毎日飽きもせずに彼女が見つめる窓の外には一体何があるというのだろう。
そう毎日飽きもせずに彼女の光に照らされた黒髪を見ながら考える。
ミナセシオ。一年前突然僕に告白してきた、ただのクラスメイト。
 
2021年4月17日、土曜日、曇り。
今日は午前練だ。道場のこの張り詰めた空気感が好きだ。大会の時なんかのそれは、実際に体感したことがある人にしかわからない、なにか特別なものがある。
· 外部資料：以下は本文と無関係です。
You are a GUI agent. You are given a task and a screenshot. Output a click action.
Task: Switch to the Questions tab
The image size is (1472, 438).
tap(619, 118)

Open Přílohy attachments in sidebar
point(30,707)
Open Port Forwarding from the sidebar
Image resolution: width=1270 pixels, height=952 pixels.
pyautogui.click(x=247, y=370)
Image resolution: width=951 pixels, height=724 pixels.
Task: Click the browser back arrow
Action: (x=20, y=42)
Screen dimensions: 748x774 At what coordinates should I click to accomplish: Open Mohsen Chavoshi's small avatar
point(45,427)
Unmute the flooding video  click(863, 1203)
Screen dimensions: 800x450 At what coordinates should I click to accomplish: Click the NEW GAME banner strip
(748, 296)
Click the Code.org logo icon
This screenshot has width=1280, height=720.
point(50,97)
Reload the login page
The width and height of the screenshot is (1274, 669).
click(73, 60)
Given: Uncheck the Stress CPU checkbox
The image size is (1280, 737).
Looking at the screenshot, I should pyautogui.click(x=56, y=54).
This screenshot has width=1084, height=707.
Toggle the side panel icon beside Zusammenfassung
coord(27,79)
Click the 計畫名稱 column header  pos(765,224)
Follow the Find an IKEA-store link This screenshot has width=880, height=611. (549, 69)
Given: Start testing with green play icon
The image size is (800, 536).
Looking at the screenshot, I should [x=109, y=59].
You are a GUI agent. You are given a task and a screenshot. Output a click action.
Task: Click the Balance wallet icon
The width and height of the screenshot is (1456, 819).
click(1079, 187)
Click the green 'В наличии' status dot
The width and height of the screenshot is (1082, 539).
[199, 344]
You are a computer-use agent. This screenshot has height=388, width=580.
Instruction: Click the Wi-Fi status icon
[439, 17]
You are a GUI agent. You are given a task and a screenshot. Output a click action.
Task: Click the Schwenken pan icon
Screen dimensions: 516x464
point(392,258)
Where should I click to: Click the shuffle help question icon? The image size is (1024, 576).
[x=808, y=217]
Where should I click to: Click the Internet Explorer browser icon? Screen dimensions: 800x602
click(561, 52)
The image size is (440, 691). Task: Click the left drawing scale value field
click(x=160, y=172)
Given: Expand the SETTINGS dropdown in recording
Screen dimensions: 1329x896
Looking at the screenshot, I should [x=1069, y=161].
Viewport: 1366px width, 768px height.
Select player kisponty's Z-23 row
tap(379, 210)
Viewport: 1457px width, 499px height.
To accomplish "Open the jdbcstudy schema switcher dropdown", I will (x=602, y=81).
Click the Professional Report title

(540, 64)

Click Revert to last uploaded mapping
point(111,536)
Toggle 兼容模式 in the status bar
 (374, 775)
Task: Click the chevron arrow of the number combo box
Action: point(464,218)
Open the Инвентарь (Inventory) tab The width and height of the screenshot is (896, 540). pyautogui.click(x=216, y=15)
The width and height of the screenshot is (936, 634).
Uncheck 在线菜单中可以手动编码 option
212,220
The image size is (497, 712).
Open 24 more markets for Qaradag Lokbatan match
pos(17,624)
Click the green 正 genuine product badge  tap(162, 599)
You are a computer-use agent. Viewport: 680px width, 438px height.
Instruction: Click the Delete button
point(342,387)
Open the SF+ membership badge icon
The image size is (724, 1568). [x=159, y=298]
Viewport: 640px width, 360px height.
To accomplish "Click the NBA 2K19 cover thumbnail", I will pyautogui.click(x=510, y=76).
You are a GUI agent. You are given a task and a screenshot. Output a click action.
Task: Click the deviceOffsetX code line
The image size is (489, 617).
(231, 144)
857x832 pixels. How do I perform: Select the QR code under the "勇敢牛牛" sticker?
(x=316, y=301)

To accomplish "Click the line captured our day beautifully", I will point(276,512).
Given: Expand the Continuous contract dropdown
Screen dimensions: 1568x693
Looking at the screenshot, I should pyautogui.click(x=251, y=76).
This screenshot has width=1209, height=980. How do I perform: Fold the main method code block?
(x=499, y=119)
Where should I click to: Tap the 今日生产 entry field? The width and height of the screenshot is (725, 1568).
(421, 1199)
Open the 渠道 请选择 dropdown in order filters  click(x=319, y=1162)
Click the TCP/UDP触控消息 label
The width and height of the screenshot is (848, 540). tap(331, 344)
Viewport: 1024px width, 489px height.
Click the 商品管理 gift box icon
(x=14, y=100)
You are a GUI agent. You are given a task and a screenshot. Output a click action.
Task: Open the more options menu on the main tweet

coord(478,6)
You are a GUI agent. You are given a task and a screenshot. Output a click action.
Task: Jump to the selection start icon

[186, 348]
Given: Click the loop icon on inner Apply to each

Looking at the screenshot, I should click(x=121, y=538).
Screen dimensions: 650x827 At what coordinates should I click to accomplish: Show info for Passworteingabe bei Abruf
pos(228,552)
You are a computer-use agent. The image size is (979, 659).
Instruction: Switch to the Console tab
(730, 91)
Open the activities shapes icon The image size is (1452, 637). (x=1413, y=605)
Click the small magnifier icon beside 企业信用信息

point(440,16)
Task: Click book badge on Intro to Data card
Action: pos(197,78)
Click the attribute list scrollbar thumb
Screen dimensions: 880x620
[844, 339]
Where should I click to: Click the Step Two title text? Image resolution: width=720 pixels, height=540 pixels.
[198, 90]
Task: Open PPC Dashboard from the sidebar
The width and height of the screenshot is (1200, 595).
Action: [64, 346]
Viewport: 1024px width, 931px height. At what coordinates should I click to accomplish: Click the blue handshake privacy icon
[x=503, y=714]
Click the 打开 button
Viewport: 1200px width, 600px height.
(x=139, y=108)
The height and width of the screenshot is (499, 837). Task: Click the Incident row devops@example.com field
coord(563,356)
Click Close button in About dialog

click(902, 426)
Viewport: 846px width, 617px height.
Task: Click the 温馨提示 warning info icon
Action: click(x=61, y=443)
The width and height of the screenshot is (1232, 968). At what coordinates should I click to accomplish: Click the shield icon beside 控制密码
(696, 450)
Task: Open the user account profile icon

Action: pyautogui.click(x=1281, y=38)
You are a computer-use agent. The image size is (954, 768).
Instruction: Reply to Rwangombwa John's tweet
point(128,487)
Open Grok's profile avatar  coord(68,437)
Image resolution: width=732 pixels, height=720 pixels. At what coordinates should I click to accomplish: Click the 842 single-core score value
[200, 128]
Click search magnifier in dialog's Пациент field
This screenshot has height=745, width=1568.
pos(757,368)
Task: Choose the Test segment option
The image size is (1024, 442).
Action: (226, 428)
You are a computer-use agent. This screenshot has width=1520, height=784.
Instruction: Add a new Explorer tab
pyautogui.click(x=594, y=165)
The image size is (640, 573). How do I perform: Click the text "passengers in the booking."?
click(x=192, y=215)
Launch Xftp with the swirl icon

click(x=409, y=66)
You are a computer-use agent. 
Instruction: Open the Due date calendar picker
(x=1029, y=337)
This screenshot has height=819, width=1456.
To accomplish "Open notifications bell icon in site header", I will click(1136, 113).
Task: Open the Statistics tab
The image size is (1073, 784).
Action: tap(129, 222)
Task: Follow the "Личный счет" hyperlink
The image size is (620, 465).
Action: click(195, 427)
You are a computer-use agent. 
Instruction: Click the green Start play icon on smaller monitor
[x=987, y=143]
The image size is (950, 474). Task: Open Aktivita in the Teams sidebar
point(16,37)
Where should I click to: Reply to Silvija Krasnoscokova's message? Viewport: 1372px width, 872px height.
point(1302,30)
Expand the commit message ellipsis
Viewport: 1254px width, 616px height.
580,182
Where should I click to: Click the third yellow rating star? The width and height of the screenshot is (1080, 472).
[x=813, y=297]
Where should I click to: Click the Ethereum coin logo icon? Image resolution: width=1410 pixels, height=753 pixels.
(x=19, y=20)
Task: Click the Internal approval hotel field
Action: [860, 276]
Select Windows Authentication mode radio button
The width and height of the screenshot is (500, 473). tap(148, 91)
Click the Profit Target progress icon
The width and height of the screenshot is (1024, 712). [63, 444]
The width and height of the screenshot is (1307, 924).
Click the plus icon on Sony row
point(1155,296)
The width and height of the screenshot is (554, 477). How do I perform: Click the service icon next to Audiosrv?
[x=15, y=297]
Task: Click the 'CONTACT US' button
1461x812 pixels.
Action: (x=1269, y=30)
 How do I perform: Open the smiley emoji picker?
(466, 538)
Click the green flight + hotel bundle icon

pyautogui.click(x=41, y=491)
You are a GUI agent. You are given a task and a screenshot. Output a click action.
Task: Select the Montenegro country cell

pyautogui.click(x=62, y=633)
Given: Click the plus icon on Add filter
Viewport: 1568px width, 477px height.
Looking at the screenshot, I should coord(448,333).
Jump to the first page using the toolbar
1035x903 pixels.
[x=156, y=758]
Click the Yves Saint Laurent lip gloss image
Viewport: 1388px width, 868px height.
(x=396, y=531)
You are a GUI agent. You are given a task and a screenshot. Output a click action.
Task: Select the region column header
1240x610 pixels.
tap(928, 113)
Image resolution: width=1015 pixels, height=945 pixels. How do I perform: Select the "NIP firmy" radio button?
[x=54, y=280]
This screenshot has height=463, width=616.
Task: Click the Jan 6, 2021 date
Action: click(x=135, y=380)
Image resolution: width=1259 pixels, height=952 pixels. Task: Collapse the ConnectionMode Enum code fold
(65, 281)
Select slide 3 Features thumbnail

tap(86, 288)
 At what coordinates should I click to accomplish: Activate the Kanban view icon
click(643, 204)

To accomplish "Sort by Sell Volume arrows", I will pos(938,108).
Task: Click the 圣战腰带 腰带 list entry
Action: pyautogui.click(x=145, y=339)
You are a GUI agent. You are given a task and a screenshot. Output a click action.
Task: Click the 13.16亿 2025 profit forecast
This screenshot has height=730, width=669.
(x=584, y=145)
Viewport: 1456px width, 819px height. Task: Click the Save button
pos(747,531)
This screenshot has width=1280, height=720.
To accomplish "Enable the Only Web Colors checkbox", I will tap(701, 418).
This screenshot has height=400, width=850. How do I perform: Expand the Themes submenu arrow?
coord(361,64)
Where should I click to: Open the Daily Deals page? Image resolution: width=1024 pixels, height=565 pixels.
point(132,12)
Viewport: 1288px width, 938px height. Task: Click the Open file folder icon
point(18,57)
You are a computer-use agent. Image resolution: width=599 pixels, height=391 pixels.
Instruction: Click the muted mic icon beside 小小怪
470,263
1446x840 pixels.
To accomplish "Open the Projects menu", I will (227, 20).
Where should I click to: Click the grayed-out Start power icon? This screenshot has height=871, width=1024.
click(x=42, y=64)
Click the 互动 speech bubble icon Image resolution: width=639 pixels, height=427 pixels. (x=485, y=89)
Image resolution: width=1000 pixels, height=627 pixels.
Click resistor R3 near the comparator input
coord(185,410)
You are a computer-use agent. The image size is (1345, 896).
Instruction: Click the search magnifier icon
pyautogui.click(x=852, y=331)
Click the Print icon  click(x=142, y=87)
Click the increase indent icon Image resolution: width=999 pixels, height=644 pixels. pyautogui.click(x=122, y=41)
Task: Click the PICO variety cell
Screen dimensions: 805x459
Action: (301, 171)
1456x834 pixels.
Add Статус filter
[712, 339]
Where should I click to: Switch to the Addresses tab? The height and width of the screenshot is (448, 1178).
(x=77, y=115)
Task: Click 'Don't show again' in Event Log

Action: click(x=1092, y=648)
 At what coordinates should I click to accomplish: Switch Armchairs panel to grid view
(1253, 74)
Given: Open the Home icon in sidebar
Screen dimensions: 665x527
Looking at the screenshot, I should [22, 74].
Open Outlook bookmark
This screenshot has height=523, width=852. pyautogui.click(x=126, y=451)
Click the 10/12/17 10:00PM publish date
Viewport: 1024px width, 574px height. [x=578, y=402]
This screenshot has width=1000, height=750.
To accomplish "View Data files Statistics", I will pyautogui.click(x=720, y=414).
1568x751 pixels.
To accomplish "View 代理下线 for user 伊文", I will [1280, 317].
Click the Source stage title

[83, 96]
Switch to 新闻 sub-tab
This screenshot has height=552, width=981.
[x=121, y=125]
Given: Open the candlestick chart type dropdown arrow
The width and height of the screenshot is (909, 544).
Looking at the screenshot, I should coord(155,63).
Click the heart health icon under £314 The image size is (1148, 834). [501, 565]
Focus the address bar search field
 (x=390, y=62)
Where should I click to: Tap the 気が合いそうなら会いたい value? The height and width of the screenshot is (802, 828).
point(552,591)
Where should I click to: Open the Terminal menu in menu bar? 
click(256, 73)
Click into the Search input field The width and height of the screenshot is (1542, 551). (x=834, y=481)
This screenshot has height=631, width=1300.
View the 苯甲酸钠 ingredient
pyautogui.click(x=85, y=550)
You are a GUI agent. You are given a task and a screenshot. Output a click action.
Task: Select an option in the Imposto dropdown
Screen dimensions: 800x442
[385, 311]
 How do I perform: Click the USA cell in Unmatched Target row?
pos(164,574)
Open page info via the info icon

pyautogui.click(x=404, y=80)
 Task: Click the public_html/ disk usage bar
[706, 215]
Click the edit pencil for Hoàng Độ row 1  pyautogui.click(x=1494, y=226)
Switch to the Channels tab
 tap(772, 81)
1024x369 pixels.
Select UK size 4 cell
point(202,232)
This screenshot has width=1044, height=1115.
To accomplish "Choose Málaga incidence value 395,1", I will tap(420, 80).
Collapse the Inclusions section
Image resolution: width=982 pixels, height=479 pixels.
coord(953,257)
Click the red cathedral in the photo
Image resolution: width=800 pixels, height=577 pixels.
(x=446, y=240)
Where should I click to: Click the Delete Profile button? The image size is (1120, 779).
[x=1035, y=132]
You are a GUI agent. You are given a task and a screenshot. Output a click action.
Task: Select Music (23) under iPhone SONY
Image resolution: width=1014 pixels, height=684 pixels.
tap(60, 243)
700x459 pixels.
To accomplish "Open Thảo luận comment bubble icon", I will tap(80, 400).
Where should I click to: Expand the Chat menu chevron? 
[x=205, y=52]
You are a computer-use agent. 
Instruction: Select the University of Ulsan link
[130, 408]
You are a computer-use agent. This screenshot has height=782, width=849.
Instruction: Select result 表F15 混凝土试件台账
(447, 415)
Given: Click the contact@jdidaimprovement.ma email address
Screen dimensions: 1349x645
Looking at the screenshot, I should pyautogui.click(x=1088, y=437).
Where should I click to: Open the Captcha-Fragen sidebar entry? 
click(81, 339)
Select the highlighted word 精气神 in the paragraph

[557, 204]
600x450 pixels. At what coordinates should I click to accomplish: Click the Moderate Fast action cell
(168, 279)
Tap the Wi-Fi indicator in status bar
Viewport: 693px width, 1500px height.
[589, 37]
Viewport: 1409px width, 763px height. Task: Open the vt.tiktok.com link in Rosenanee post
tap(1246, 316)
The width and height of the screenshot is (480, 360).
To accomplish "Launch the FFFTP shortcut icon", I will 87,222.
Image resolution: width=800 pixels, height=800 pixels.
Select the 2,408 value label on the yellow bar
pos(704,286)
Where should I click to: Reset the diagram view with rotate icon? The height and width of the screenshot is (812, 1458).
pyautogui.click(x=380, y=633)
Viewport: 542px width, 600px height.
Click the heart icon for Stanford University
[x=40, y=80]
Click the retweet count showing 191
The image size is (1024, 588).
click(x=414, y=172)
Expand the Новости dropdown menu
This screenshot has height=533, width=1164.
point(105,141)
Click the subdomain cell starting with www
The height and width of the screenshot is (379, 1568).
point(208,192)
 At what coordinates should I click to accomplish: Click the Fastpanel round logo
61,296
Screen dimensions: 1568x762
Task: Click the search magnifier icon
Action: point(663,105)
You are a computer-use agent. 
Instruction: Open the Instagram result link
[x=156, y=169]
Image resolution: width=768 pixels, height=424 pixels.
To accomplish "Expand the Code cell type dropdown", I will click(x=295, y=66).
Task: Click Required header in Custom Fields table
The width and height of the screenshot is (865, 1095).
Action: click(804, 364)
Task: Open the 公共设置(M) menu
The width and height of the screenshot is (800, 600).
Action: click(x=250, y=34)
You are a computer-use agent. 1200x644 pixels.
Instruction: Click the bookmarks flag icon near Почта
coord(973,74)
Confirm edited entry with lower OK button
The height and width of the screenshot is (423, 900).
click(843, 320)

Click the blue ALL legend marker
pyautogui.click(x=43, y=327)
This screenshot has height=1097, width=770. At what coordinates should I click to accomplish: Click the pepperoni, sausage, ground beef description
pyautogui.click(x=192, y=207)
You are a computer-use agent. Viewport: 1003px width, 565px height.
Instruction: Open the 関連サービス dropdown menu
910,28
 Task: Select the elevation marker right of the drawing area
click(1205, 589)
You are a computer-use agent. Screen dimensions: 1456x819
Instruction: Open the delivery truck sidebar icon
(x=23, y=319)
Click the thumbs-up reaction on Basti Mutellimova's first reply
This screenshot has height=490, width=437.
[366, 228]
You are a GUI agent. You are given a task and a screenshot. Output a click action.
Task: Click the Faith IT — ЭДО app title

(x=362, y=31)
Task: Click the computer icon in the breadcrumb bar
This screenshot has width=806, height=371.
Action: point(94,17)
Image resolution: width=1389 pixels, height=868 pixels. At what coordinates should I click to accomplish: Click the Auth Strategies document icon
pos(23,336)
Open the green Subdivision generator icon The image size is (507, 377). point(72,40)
今日もシオの的をまっすぐに見つめる横顔はきれいだった。あの混じりけのない瞳に惹かれたのは、そう最近のことではない。

あの瞳に、映っていたいと願うのはいけないことだろうか。
 
2021年5月5日、水曜日、晴れ。
今日でコロナの感染拡大に伴う珍しい部活休みが終わってしまう。暇なのは今日まで。
暇だし、しかも今日はスマホより自分の書く下手な文字を見ていたい気分だ。
こんな気まぐれは大事だと思うから、今日は過去のことについて書き留めておこうと思う。
こんな風に、実際僕は、自分が存在していたという証拠を残したくて日記を始めたんだ。